(Excerpt to read begins)

One target was the IGT LLC grain terminal, in the Odesa region city of Chernomorsk. The terminal is owned by Viterra, a company descended from the historic Saskatchewan, Manitoba and Alberta wheat pools.
“We can confirm that our joint venture grain export terminal in Chernomorsk was damaged by a missile strike,” a Regina-based Viterra spokesperson said in an e-mailed statement to The Globe and Mail. “At the time of the missile strike the terminal was not operational. Fortunately there were no injuries, and we are currently assessing the extent of the damages.”
One Viterra employee was injured last summer in a Russian cruise missile attack on the company’s vegetable oil terminal in the city of Mykolaiv.
Viterra is currently controlled by Glencore PLC, a Swiss-based global commodities trader, which is in the process of selling its 49.9-per-cent share to U.S. agribusiness giant Bunge Ltd. The transaction is being scrutinized by the Competition Bureau. The Canada Pension Plan Investment Board (CPPIB), which owns 40 per cent of Viterra, supports the sale and will retain a 12-per-cent stake in the merged company if the deal goes through. British Columbia Investment Management Corp. (BCI) owns the remaining 10 per cent of Viterra.
CPPIB and BCI declined to comment Wednesday on the Russian attack on the terminal.
Odesa was also struck hard Tuesday in what Russia’s Defence Ministry said was “a mass retaliatory strike” for a Monday explosion that killed two people on the Kerch Bridge, which connects the occupied Crimean Peninsula to Russia.
Oleksiy Goncharenko, an independent Ukrainian MP from Odesa, told The Globe the attacks on his city were connected to the grain deal, not the bridge blast. Russian President Vladimir Putin, he said, appeared to be switching from threatening the world with a nuclear disaster to pressuring the West via rising food prices.
“Obviously, Putin shows that he does not want to negotiate and there will be no grain deal,” Mr. Goncharenko said. “The Russians say that these are ‘retribution strikes’ for the Crimean Bridge, but they have been hitting our cities for a year-and-a-half already. Therefore, I think this is Putin’s next blackmail. Not nuclear, blackmail has begun with food.”
Russia, which is seeking a modification of Western sanctions against its banking sector, has been accused of weaponizing food by withdrawing from the deal, which allowed Ukrainian ships to cross through the Russian naval blockade to Turkey, where they were inspected by Russian, Ukrainian, Turkish and UN officials. The UN’s World Food Programme, which delivers aid to Afghanistan, Yemen and East Africa, bought 80 per cent of its wheat from Ukraine in the first half of 2023.
Mr. Putin said Wednesday that Russia would return to the grain deal “immediately” if its conditions were met. Moscow is believed to be seeking an easing of Western sanctions so that its Russian Agricultural Bank can be reconnected to the SWIFT banking system, which would facilitate international payments for Russia’s own agricultural goods.
Several residential buildings in Odesa were damaged in Tuesday’s missile and drone strikes. Serhiy Bratchuk, a spokesperson for the regional military administration, said the city had experienced a “hellish night,” describing the attack as “very powerful, truly massive.”
Though Ukraine has not officially acknowledged involvement in the attack on the Kerch Bridge, it did claim responsibility for a fire that broke out early Wednesday at a military training base in the occupied region. “A successful operation was conducted in the occupied Crimea,” Kyrylo Budanov, the head of Ukraine’s GUR military intelligence service, said via Telegram. “The enemy hides the extent of the damage and the number of casualties.”
Russian officials in Crimea acknowledged that more than 2,200 people were evacuated from four villages because of a fire at a military facility.

(Excerpt to read ends)
(Extracted data begins)

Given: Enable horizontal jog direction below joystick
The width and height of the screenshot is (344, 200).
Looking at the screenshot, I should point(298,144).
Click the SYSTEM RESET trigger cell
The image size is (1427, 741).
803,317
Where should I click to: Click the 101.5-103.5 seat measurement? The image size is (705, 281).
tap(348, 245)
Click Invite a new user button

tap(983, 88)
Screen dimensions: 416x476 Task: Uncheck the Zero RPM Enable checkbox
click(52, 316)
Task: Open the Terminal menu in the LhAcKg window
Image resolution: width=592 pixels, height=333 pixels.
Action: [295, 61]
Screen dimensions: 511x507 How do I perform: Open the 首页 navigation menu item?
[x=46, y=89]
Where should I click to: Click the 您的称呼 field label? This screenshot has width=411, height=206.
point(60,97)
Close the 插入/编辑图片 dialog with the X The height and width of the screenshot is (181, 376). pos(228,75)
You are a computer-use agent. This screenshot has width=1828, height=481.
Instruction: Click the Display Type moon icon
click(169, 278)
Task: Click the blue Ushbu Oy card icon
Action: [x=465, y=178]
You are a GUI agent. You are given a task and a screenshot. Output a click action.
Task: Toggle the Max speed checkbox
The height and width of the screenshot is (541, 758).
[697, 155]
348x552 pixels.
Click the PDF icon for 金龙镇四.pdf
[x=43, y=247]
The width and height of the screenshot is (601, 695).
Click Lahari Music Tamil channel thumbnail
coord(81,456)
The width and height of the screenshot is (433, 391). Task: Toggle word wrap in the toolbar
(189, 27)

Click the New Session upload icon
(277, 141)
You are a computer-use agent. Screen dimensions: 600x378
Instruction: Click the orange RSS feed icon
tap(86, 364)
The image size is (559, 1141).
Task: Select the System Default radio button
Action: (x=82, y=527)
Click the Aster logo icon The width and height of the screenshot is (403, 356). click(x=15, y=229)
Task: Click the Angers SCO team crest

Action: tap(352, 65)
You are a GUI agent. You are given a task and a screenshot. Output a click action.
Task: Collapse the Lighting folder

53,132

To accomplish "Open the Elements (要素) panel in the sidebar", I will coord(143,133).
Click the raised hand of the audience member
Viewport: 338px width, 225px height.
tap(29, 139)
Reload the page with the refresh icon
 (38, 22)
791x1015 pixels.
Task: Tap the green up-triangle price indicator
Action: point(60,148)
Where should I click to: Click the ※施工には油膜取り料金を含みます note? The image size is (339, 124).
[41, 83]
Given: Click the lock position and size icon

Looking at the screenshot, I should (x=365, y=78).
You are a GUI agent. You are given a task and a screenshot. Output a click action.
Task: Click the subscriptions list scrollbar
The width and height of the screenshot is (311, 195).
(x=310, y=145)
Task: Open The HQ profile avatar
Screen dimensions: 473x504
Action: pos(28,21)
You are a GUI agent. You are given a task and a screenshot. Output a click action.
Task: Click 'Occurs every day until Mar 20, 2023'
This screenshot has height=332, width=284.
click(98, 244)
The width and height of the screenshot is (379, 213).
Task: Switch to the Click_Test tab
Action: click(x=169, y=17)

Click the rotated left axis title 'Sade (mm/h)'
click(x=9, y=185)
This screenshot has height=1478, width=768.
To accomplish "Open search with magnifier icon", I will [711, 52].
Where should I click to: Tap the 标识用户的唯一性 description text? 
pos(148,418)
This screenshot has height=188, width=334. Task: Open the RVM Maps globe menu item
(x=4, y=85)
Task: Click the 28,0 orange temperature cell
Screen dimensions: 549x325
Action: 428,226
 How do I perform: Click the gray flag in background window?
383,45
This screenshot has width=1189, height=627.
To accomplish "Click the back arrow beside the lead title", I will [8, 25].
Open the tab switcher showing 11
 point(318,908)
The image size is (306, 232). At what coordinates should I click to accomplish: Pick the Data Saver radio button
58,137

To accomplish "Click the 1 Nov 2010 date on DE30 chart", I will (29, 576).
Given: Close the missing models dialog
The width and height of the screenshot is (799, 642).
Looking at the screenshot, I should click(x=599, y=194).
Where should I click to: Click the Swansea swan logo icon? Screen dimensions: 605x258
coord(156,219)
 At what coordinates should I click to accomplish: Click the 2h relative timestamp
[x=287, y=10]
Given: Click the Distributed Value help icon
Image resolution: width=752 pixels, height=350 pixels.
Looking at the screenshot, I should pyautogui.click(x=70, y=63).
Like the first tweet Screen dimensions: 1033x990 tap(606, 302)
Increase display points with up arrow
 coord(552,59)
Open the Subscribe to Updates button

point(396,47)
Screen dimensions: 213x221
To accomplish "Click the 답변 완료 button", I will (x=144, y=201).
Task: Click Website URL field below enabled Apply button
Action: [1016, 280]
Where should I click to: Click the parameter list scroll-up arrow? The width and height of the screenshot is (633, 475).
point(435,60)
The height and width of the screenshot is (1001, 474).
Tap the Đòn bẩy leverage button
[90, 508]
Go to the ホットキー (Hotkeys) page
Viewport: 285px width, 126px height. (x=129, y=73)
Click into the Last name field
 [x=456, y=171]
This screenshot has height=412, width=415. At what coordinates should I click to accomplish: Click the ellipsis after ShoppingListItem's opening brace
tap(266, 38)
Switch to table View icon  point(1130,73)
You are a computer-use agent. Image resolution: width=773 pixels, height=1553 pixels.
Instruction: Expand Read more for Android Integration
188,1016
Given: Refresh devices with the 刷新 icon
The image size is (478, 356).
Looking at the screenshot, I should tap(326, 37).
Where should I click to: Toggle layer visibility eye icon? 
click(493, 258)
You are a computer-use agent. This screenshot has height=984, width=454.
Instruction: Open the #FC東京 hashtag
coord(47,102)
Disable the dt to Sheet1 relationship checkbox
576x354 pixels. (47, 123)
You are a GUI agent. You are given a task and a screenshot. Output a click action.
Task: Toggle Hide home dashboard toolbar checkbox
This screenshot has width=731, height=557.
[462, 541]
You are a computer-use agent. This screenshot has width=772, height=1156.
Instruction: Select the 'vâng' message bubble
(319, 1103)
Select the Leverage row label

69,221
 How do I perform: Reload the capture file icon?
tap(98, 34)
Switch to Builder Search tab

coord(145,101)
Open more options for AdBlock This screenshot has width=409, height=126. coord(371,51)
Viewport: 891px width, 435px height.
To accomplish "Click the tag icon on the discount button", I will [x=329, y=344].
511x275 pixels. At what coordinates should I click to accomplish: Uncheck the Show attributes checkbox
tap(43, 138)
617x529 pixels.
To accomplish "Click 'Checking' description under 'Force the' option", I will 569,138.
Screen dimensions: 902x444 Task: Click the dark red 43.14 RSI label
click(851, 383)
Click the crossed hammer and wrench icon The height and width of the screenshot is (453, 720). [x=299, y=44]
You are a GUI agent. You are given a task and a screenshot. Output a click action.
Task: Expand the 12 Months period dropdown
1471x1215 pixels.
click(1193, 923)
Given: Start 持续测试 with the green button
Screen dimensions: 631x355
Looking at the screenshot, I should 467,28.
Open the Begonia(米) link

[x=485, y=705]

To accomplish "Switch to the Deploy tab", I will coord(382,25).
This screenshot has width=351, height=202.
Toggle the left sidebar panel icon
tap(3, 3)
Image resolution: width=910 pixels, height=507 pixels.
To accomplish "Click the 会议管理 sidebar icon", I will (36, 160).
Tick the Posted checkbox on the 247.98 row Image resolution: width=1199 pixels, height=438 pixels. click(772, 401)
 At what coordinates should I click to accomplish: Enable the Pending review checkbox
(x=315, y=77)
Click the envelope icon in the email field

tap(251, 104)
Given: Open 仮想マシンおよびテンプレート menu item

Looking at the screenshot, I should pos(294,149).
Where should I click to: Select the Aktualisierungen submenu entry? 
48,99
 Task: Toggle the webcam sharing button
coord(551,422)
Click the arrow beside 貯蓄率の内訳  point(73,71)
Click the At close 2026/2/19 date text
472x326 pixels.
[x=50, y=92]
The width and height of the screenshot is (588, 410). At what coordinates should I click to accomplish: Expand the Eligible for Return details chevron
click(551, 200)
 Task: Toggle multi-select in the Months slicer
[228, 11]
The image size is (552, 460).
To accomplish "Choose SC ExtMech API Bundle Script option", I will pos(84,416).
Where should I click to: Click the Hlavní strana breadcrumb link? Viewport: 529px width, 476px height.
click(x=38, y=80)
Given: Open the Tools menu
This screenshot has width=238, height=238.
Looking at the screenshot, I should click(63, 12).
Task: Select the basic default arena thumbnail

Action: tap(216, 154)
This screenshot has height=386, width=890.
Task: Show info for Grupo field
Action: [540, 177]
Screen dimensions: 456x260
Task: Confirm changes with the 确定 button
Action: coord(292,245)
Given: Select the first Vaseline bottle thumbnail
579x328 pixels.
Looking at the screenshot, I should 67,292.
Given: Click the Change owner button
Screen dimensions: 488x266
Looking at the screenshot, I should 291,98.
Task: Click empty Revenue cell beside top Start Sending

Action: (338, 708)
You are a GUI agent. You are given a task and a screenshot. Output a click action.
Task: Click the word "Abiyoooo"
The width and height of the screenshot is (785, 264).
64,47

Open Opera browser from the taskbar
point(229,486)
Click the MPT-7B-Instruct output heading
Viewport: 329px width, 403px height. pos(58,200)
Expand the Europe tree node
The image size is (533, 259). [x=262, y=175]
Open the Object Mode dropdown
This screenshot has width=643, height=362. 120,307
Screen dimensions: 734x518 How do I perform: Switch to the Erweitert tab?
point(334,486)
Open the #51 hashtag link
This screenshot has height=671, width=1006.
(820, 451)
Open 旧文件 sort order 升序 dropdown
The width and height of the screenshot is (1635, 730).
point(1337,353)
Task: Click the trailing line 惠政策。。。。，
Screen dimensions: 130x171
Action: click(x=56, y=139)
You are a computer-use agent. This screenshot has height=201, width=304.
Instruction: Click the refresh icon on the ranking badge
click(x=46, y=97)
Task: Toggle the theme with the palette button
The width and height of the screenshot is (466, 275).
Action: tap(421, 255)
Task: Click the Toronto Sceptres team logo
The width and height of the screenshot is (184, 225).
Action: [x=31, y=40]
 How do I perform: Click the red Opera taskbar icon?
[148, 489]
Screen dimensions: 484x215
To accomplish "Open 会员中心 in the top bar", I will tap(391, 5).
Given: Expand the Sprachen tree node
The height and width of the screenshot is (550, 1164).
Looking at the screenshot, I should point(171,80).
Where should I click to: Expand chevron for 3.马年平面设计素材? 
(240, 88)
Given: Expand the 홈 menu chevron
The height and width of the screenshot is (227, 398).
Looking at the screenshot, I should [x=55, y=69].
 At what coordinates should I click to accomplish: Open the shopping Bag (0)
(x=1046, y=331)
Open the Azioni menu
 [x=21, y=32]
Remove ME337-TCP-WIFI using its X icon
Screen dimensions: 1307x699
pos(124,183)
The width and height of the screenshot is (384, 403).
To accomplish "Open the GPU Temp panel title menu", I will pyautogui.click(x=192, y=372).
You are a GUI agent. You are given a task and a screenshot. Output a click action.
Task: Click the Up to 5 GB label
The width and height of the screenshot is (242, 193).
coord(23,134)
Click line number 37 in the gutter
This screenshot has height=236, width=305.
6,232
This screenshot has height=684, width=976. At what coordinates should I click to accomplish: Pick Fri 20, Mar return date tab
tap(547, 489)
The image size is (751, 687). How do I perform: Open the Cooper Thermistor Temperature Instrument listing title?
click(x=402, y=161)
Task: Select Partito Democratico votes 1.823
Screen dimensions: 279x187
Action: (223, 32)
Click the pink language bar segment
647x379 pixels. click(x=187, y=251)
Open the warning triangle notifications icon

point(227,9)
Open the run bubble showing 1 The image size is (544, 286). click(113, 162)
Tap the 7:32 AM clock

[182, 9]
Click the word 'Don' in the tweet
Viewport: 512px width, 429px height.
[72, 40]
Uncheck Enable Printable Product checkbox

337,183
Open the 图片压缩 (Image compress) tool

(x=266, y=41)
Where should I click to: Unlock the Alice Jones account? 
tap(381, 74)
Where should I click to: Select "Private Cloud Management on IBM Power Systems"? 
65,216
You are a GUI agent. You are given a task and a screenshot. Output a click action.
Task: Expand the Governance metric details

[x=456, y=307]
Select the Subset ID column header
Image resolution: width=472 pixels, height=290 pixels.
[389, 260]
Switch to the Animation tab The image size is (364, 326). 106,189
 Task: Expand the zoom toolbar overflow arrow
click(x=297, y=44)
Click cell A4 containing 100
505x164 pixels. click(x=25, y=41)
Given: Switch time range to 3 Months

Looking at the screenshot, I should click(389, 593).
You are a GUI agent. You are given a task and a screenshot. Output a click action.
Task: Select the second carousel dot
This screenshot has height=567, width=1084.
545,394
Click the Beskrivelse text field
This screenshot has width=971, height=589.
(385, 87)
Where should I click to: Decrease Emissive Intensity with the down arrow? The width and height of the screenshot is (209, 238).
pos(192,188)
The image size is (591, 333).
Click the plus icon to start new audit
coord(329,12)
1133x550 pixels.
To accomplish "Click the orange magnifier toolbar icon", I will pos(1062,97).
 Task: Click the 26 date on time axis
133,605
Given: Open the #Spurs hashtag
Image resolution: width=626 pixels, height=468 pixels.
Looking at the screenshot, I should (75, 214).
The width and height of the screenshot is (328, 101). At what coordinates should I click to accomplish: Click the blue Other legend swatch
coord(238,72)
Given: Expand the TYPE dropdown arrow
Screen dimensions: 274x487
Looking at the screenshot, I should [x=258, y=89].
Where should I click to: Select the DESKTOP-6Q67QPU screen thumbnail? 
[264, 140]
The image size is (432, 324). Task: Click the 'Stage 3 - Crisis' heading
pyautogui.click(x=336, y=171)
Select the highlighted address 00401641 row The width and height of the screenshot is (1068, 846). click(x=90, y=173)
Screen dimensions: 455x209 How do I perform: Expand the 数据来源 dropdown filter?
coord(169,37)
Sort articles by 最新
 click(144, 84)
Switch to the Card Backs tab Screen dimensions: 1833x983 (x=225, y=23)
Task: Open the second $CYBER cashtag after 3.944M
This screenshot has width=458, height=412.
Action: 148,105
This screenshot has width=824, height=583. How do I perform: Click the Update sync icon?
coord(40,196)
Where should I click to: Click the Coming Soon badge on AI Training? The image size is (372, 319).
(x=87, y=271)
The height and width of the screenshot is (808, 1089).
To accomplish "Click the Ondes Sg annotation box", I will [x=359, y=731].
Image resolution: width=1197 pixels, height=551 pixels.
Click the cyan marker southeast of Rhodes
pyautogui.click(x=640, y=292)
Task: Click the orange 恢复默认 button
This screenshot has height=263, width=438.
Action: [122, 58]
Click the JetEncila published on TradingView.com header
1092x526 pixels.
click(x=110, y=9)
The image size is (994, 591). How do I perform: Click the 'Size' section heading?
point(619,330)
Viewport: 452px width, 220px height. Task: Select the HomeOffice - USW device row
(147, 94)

(Extracted data ends)

**Your task**
Write out the stretch of the article on the Odesa strikes from "Though Ukraine has" through "a military facility.". The items have no connection to the article on the Odesa strikes.

**Task result**
Though Ukraine has not officially acknowledged involvement in the attack on the Kerch Bridge, it did claim responsibility for a fire that broke out early Wednesday at a military training base in the occupied region. “A successful operation was conducted in the occupied Crimea,” Kyrylo Budanov, the head of Ukraine’s GUR military intelligence service, said via Telegram. “The enemy hides the extent of the damage and the number of casualties.”
Russian officials in Crimea acknowledged that more than 2,200 people were evacuated from four villages because of a fire at a military facility.